The Hot Mess – Probably the most excited about meeting me, at least from her e-mails. She seems a bit cougar-ish (36, so not much older than me, I guess…), blonde, in shape, very quirky. She’s read James Joyce’s Ulysses cover-to-cover. Instant turn-on.

Of course, I will let you know in rapid succession how each of these dates go, as they happen, with the approrpiate snarky comments and foreshadowing of imminent disaster that I do oh-so-well. I ought to frame this as a learning experience, a series of lessons that I can use for the rest of the year, to make my future dates and fix-ups go even better. I’ve already caught on to a few lessons from my pre-mini-breakdown week:

1) Don’t be an entertainer!

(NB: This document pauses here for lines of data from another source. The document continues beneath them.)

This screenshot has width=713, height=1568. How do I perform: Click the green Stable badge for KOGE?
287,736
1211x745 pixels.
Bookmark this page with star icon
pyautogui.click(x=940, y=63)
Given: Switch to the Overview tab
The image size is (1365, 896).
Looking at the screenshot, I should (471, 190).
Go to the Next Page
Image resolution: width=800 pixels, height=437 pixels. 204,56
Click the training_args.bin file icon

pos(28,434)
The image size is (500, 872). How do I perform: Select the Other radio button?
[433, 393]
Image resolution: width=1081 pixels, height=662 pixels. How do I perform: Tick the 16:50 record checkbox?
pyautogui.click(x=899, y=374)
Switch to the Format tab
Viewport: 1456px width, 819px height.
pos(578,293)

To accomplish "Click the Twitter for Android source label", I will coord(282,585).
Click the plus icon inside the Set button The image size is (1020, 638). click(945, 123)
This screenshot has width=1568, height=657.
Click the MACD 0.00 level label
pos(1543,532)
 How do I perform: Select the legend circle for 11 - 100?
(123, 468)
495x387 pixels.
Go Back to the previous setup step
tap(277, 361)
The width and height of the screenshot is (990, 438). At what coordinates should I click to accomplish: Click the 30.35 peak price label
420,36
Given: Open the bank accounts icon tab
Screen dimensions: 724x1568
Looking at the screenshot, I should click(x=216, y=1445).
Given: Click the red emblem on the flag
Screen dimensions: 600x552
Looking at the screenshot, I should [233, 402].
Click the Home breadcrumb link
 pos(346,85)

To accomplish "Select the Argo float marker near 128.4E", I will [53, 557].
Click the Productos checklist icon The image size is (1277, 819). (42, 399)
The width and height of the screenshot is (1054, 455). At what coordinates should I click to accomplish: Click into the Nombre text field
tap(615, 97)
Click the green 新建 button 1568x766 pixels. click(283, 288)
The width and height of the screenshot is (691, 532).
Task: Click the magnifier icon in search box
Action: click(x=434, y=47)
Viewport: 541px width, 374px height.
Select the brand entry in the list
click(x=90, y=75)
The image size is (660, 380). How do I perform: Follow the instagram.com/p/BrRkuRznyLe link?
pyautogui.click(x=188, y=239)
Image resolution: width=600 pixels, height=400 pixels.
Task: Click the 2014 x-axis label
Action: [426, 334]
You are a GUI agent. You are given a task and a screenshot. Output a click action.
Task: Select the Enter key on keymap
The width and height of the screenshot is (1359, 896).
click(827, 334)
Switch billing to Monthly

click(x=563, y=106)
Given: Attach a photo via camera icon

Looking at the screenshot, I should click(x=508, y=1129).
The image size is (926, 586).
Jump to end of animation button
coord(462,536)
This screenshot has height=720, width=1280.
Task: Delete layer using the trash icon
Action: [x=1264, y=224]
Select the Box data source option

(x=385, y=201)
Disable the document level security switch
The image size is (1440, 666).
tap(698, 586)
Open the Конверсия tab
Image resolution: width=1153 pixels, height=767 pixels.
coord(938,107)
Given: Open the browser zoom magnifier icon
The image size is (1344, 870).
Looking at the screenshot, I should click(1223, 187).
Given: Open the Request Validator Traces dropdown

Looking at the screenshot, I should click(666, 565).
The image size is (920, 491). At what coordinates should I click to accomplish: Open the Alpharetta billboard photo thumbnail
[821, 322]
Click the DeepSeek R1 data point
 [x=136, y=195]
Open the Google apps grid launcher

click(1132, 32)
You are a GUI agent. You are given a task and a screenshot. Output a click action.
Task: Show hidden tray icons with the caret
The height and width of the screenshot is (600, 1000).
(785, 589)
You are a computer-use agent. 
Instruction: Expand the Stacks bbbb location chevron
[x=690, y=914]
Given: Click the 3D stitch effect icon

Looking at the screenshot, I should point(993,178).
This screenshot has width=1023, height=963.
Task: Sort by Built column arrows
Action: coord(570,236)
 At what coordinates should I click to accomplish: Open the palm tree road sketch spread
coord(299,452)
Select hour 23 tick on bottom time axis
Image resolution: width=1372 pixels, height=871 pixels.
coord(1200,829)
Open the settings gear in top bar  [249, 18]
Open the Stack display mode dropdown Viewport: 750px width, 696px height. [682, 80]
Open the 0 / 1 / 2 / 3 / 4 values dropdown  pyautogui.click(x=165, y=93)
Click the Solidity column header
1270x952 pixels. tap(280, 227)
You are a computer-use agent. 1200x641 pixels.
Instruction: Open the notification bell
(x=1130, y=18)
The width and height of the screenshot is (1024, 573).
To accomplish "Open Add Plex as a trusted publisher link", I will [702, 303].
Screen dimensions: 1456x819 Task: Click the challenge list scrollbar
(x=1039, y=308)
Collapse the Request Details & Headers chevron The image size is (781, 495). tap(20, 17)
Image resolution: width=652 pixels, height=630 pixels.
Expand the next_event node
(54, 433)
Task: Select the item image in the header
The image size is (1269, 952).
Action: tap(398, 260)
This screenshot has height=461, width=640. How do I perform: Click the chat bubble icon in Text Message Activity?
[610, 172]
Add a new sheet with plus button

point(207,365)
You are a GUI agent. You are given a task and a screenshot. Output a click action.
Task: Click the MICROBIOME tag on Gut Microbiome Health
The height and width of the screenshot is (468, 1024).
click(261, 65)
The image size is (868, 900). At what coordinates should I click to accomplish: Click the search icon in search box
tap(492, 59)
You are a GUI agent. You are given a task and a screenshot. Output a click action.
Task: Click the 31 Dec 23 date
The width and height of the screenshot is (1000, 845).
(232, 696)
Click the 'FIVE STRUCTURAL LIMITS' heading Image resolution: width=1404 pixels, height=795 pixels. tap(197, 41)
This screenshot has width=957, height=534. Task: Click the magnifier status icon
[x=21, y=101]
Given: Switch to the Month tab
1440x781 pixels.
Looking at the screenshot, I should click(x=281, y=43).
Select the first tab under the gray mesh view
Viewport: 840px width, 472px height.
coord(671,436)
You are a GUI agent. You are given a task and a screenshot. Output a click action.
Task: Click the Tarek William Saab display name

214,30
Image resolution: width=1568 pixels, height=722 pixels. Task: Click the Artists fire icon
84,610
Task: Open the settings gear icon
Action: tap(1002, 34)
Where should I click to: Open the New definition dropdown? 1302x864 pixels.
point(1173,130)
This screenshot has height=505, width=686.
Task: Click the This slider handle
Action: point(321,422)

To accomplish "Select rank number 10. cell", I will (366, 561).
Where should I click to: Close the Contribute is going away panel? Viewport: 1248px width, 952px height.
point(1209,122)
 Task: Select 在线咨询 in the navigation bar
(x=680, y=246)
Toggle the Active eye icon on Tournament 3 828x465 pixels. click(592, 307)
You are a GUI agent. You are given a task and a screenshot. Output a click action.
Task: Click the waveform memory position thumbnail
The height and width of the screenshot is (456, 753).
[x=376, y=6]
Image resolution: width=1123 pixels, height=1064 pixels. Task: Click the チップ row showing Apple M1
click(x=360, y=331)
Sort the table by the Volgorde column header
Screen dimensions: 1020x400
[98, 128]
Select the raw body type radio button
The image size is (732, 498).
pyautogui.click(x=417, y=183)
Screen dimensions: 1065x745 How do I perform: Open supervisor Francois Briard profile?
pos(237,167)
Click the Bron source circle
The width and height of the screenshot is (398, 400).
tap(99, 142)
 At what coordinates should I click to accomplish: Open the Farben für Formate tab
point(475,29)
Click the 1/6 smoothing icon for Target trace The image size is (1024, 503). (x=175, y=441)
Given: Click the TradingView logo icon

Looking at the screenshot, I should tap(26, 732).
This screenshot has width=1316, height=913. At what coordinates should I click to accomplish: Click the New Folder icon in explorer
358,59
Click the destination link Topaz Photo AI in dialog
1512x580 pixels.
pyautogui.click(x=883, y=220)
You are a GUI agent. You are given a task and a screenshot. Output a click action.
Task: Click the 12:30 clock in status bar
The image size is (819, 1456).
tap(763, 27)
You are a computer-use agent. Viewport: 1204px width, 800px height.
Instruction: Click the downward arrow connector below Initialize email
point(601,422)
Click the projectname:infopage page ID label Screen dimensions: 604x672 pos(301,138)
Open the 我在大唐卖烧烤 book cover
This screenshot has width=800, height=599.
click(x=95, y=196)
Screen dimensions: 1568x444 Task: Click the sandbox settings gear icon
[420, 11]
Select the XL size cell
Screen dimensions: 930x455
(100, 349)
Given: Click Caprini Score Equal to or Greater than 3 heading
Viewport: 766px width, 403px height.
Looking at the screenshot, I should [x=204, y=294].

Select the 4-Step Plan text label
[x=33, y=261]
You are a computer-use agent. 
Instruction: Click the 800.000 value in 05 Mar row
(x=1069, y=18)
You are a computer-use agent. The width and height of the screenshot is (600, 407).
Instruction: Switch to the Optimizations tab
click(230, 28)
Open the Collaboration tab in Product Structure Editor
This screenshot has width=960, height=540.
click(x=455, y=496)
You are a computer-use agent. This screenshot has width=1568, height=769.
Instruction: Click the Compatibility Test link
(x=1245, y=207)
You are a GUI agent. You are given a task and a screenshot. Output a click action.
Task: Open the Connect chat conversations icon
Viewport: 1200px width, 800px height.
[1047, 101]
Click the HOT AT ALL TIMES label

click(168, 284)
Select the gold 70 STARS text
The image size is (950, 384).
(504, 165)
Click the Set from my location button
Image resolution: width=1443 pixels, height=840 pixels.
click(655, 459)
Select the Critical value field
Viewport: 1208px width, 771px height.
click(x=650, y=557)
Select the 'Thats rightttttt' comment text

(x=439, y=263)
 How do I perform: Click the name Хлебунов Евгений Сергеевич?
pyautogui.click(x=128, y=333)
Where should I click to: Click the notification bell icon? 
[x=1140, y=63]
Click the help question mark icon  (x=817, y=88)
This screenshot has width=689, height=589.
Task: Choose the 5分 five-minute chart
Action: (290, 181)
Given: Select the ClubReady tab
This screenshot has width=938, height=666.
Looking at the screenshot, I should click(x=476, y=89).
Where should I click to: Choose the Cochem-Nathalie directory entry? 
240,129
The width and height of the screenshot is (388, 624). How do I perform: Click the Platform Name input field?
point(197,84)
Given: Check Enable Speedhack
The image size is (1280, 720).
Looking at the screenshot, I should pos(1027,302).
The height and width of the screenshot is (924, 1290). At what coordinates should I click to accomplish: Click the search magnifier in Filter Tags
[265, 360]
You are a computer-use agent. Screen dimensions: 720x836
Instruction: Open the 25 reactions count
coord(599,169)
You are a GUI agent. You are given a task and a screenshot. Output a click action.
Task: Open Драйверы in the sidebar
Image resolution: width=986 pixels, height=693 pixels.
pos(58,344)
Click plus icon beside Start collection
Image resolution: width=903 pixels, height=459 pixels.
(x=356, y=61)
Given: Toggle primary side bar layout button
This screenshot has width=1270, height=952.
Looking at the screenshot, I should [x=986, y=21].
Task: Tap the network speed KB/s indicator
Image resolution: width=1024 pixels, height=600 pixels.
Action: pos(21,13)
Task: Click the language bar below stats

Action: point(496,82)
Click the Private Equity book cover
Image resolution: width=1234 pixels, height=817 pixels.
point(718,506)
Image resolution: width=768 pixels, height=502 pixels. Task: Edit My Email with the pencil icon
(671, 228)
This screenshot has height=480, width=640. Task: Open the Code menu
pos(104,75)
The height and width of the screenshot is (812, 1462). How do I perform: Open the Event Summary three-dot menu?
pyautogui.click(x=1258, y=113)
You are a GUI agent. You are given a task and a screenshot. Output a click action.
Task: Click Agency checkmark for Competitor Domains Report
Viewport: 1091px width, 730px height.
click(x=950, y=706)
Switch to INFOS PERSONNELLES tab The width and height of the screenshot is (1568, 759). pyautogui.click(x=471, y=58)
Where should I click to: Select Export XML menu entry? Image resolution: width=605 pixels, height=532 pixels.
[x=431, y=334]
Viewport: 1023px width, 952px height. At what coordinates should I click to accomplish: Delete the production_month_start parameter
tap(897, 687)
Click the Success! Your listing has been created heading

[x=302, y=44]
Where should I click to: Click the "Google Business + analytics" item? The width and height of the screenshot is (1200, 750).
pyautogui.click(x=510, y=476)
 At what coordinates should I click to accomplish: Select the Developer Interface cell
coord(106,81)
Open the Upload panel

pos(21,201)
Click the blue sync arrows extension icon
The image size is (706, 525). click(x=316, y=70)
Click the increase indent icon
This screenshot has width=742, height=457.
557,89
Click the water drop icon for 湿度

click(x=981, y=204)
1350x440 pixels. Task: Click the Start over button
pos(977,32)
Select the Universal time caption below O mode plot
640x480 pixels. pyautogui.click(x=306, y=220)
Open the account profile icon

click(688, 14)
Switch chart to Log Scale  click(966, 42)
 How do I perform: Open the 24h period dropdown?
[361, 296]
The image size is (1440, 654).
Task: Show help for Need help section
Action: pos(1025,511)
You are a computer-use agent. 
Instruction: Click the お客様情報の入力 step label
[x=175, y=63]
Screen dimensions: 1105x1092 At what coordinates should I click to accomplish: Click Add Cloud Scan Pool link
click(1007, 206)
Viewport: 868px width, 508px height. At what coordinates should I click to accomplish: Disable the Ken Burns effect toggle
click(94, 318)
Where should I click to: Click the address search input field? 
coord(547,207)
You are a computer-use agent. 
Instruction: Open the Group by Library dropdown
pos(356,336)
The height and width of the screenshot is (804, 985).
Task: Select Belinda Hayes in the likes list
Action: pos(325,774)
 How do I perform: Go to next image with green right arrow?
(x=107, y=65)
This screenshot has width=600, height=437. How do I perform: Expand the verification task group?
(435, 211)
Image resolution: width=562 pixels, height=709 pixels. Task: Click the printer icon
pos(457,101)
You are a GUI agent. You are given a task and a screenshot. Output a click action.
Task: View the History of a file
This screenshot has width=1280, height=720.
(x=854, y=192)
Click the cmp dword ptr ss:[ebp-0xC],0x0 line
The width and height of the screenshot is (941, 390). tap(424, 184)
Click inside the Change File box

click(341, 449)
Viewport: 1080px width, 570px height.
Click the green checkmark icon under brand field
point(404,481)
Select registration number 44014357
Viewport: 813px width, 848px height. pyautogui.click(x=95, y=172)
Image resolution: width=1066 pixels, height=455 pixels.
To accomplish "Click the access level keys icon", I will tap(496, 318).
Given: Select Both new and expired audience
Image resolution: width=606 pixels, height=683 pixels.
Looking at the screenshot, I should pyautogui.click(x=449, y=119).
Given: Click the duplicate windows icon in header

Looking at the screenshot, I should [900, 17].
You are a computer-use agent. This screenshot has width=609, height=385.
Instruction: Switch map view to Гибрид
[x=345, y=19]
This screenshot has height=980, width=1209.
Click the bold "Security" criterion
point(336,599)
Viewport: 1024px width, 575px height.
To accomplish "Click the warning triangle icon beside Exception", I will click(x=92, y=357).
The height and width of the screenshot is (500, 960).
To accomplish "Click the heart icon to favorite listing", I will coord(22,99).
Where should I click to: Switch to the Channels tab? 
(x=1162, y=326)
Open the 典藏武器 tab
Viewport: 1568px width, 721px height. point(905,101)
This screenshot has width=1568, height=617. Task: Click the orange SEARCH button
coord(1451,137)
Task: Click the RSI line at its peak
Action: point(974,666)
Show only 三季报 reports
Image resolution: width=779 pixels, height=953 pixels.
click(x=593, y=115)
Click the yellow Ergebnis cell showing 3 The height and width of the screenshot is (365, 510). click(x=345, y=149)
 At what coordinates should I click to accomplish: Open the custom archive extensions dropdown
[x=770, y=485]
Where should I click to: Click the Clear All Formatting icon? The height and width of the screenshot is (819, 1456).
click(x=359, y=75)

Don’t oversell yourself to the point that you’re a trained monkey, jumping around for people’s amusement. Be calm. Act like a quietly-passionate man would.

2) Don’t give away too much. Did Kosher BBQ teach you nothing? You have *so* many interesting layers to you. Make her ask the right questions. And in that same vein…

3) Let *her* game *you*. If she’s into me, give her the subtle hint that she’s going to have to work for it. Know in your heart that you’re awesome enough that she ain’t gonna walk away. *That’s* effing confidence.